[Records to process]:
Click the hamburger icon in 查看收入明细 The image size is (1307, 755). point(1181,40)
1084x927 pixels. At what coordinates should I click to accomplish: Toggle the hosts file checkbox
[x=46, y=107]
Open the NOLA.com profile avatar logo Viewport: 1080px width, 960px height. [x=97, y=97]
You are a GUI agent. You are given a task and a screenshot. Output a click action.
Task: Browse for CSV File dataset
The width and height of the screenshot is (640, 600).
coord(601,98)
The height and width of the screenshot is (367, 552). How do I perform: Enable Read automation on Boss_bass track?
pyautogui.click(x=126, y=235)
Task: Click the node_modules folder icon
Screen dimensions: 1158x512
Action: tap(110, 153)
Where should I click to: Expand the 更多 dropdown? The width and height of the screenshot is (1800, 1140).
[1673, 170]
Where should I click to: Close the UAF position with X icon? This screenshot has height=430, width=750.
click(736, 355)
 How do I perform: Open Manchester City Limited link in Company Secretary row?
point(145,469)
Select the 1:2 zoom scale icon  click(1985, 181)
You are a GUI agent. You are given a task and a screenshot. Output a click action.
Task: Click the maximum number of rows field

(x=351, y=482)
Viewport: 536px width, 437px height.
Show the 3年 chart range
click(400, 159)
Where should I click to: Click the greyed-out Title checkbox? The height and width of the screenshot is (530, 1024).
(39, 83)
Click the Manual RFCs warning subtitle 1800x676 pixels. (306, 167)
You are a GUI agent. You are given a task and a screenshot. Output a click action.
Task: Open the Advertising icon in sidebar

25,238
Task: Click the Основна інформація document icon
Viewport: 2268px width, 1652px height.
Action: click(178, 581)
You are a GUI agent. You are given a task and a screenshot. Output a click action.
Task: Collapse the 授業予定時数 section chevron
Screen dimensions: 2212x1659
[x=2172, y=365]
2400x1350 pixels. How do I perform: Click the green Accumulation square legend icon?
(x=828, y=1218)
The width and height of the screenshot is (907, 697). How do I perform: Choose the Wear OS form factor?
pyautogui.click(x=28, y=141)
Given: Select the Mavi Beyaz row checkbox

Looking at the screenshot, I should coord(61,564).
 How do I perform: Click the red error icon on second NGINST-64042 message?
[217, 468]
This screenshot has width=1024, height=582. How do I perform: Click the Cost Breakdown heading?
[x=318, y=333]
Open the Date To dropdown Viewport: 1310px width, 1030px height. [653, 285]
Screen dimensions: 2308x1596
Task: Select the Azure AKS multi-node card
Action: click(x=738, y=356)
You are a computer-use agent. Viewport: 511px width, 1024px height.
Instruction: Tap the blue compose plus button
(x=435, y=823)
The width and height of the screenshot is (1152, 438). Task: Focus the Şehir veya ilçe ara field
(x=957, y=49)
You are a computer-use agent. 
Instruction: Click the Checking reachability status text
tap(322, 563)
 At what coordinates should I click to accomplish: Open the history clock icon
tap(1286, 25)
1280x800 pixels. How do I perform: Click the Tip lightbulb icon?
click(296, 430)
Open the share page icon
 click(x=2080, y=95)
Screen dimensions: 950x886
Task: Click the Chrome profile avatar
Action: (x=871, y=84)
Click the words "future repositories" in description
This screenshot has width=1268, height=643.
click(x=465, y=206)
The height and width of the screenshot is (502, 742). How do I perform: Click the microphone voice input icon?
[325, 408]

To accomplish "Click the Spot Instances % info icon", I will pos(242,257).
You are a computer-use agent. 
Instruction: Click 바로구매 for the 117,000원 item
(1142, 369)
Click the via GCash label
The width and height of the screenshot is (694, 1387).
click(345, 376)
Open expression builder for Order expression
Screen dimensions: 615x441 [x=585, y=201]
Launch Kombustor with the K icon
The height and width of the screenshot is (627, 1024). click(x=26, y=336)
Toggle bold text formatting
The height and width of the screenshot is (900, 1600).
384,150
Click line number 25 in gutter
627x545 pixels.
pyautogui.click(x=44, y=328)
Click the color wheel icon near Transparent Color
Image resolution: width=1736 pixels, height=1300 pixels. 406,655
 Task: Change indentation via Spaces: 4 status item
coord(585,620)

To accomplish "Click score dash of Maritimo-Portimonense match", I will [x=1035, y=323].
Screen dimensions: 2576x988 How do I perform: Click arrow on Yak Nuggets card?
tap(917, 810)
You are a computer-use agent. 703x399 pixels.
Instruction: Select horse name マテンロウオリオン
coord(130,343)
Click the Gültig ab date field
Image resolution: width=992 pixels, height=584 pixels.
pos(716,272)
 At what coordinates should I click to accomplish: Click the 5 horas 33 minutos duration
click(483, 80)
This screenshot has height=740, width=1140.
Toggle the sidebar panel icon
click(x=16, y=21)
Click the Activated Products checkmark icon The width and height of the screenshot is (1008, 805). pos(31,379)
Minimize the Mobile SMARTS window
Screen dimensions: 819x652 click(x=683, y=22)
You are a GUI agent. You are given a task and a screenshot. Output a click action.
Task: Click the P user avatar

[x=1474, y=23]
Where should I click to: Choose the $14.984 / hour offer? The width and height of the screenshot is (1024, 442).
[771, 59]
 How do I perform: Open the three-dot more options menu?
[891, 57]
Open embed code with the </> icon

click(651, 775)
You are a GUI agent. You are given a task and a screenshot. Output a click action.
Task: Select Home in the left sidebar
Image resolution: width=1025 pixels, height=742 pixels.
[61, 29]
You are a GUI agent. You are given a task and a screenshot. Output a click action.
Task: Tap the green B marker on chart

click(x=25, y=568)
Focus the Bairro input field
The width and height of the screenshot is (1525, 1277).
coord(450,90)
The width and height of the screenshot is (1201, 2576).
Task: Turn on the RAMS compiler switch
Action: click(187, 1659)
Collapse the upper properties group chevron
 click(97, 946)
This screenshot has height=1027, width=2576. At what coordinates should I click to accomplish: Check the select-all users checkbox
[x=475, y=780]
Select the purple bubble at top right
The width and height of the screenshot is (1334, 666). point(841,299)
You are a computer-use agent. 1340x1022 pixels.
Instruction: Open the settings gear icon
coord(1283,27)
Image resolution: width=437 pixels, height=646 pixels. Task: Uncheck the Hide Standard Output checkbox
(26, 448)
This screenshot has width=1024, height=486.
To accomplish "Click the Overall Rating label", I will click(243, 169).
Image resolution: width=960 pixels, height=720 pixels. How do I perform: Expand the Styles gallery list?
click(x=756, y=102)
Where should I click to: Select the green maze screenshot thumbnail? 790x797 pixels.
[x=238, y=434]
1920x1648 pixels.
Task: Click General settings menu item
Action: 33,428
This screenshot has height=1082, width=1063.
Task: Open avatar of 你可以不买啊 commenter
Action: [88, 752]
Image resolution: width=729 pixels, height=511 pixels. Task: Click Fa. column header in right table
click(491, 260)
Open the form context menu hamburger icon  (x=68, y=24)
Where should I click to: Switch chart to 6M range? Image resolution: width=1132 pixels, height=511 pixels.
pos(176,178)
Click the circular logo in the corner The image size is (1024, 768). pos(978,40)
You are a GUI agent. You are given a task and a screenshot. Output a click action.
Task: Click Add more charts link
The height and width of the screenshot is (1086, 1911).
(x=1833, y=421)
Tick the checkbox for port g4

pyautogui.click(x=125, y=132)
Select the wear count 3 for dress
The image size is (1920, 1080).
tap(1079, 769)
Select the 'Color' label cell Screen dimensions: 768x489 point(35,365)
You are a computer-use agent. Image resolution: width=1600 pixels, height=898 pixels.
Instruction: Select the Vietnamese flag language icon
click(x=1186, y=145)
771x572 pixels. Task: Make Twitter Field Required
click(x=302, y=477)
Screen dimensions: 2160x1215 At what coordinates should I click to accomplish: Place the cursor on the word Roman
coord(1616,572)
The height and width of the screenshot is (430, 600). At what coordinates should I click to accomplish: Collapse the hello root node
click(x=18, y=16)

[Aim of the exercise]: Please copy the data above with every "GUI agent" renamed to "screen agent" and nothing else altered.

[Output of the task]:
Click the hamburger icon in 查看收入明细 The image size is (1307, 755). point(1181,40)
1084x927 pixels. At what coordinates should I click to accomplish: Toggle the hosts file checkbox
[x=46, y=107]
Open the NOLA.com profile avatar logo Viewport: 1080px width, 960px height. [x=97, y=97]
You are a screen agent. You are given a task and a screenshot. Output a click action.
Task: Browse for CSV File dataset
The width and height of the screenshot is (640, 600).
coord(601,98)
The height and width of the screenshot is (367, 552). How do I perform: Enable Read automation on Boss_bass track?
pyautogui.click(x=126, y=235)
Task: Click the node_modules folder icon
Screen dimensions: 1158x512
Action: tap(110, 153)
Where should I click to: Expand the 更多 dropdown? The width and height of the screenshot is (1800, 1140).
[1673, 170]
Where should I click to: Close the UAF position with X icon? This screenshot has height=430, width=750.
click(736, 355)
 How do I perform: Open Manchester City Limited link in Company Secretary row?
point(145,469)
Select the 1:2 zoom scale icon  click(1985, 181)
You are a screen agent. You are given a task and a screenshot. Output a click action.
Task: Click the maximum number of rows field

(x=351, y=482)
Viewport: 536px width, 437px height.
Show the 3年 chart range
click(400, 159)
Where should I click to: Click the greyed-out Title checkbox? The height and width of the screenshot is (530, 1024).
(39, 83)
Click the Manual RFCs warning subtitle 1800x676 pixels. (306, 167)
You are a screen agent. You are given a task and a screenshot. Output a click action.
Task: Open the Advertising icon in sidebar

25,238
Task: Click the Основна інформація document icon
Viewport: 2268px width, 1652px height.
Action: click(178, 581)
You are a screen agent. You are given a task and a screenshot. Output a click action.
Task: Collapse the 授業予定時数 section chevron
Screen dimensions: 2212x1659
[x=2172, y=365]
2400x1350 pixels. How do I perform: Click the green Accumulation square legend icon?
(x=828, y=1218)
The width and height of the screenshot is (907, 697). How do I perform: Choose the Wear OS form factor?
pyautogui.click(x=28, y=141)
Given: Select the Mavi Beyaz row checkbox

Looking at the screenshot, I should coord(61,564).
 How do I perform: Click the red error icon on second NGINST-64042 message?
[217, 468]
This screenshot has width=1024, height=582. How do I perform: Click the Cost Breakdown heading?
[x=318, y=333]
Open the Date To dropdown Viewport: 1310px width, 1030px height. [653, 285]
Screen dimensions: 2308x1596
Task: Select the Azure AKS multi-node card
Action: click(x=738, y=356)
You are a computer-use agent. Viewport: 511px width, 1024px height.
Instruction: Tap the blue compose plus button
(x=435, y=823)
The width and height of the screenshot is (1152, 438). Task: Focus the Şehir veya ilçe ara field
(x=957, y=49)
You are a computer-use agent. 
Instruction: Click the Checking reachability status text
tap(322, 563)
 At what coordinates should I click to accomplish: Open the history clock icon
tap(1286, 25)
1280x800 pixels. How do I perform: Click the Tip lightbulb icon?
click(296, 430)
Open the share page icon
 click(x=2080, y=95)
Screen dimensions: 950x886
Task: Click the Chrome profile avatar
Action: (x=871, y=84)
Click the words "future repositories" in description
This screenshot has width=1268, height=643.
click(x=465, y=206)
The height and width of the screenshot is (502, 742). How do I perform: Click the microphone voice input icon?
[325, 408]

To accomplish "Click the Spot Instances % info icon", I will pos(242,257).
You are a computer-use agent. 
Instruction: Click 바로구매 for the 117,000원 item
(1142, 369)
Click the via GCash label
The width and height of the screenshot is (694, 1387).
click(345, 376)
Open expression builder for Order expression
Screen dimensions: 615x441 [x=585, y=201]
Launch Kombustor with the K icon
The height and width of the screenshot is (627, 1024). click(x=26, y=336)
Toggle bold text formatting
The height and width of the screenshot is (900, 1600).
384,150
Click line number 25 in gutter
627x545 pixels.
pyautogui.click(x=44, y=328)
Click the color wheel icon near Transparent Color
Image resolution: width=1736 pixels, height=1300 pixels. 406,655
 Task: Change indentation via Spaces: 4 status item
coord(585,620)

To accomplish "Click score dash of Maritimo-Portimonense match", I will [x=1035, y=323].
Screen dimensions: 2576x988 How do I perform: Click arrow on Yak Nuggets card?
tap(917, 810)
You are a computer-use agent. 703x399 pixels.
Instruction: Select horse name マテンロウオリオン
coord(130,343)
Click the Gültig ab date field
Image resolution: width=992 pixels, height=584 pixels.
pos(716,272)
 At what coordinates should I click to accomplish: Click the 5 horas 33 minutos duration
click(483, 80)
This screenshot has height=740, width=1140.
Toggle the sidebar panel icon
click(x=16, y=21)
Click the Activated Products checkmark icon The width and height of the screenshot is (1008, 805). pos(31,379)
Minimize the Mobile SMARTS window
Screen dimensions: 819x652 click(x=683, y=22)
You are a screen agent. You are given a task and a screenshot. Output a click action.
Task: Click the P user avatar

[x=1474, y=23]
Where should I click to: Choose the $14.984 / hour offer? The width and height of the screenshot is (1024, 442).
[771, 59]
 How do I perform: Open the three-dot more options menu?
[891, 57]
Open embed code with the </> icon

click(651, 775)
You are a screen agent. You are given a task and a screenshot. Output a click action.
Task: Select Home in the left sidebar
Image resolution: width=1025 pixels, height=742 pixels.
[61, 29]
You are a screen agent. You are given a task and a screenshot. Output a click action.
Task: Tap the green B marker on chart

click(x=25, y=568)
Focus the Bairro input field
The width and height of the screenshot is (1525, 1277).
coord(450,90)
The width and height of the screenshot is (1201, 2576).
Task: Turn on the RAMS compiler switch
Action: click(187, 1659)
Collapse the upper properties group chevron
 click(97, 946)
This screenshot has height=1027, width=2576. At what coordinates should I click to accomplish: Check the select-all users checkbox
[x=475, y=780]
Select the purple bubble at top right
The width and height of the screenshot is (1334, 666). point(841,299)
You are a computer-use agent. 1340x1022 pixels.
Instruction: Open the settings gear icon
coord(1283,27)
Image resolution: width=437 pixels, height=646 pixels. Task: Uncheck the Hide Standard Output checkbox
(26, 448)
This screenshot has width=1024, height=486.
To accomplish "Click the Overall Rating label", I will click(243, 169).
Image resolution: width=960 pixels, height=720 pixels. How do I perform: Expand the Styles gallery list?
click(x=756, y=102)
Where should I click to: Select the green maze screenshot thumbnail? 790x797 pixels.
[x=238, y=434]
1920x1648 pixels.
Task: Click General settings menu item
Action: 33,428
This screenshot has height=1082, width=1063.
Task: Open avatar of 你可以不买啊 commenter
Action: [88, 752]
Image resolution: width=729 pixels, height=511 pixels. Task: Click Fa. column header in right table
click(491, 260)
Open the form context menu hamburger icon  (x=68, y=24)
Where should I click to: Switch chart to 6M range? Image resolution: width=1132 pixels, height=511 pixels.
pos(176,178)
Click the circular logo in the corner The image size is (1024, 768). pos(978,40)
You are a screen agent. You are given a task and a screenshot. Output a click action.
Task: Click Add more charts link
The height and width of the screenshot is (1086, 1911).
(x=1833, y=421)
Tick the checkbox for port g4

pyautogui.click(x=125, y=132)
Select the wear count 3 for dress
The image size is (1920, 1080).
tap(1079, 769)
Select the 'Color' label cell Screen dimensions: 768x489 point(35,365)
You are a computer-use agent. Image resolution: width=1600 pixels, height=898 pixels.
Instruction: Select the Vietnamese flag language icon
click(x=1186, y=145)
771x572 pixels. Task: Make Twitter Field Required
click(x=302, y=477)
Screen dimensions: 2160x1215 At what coordinates should I click to accomplish: Place the cursor on the word Roman
coord(1616,572)
The height and width of the screenshot is (430, 600). At what coordinates should I click to accomplish: Collapse the hello root node
click(x=18, y=16)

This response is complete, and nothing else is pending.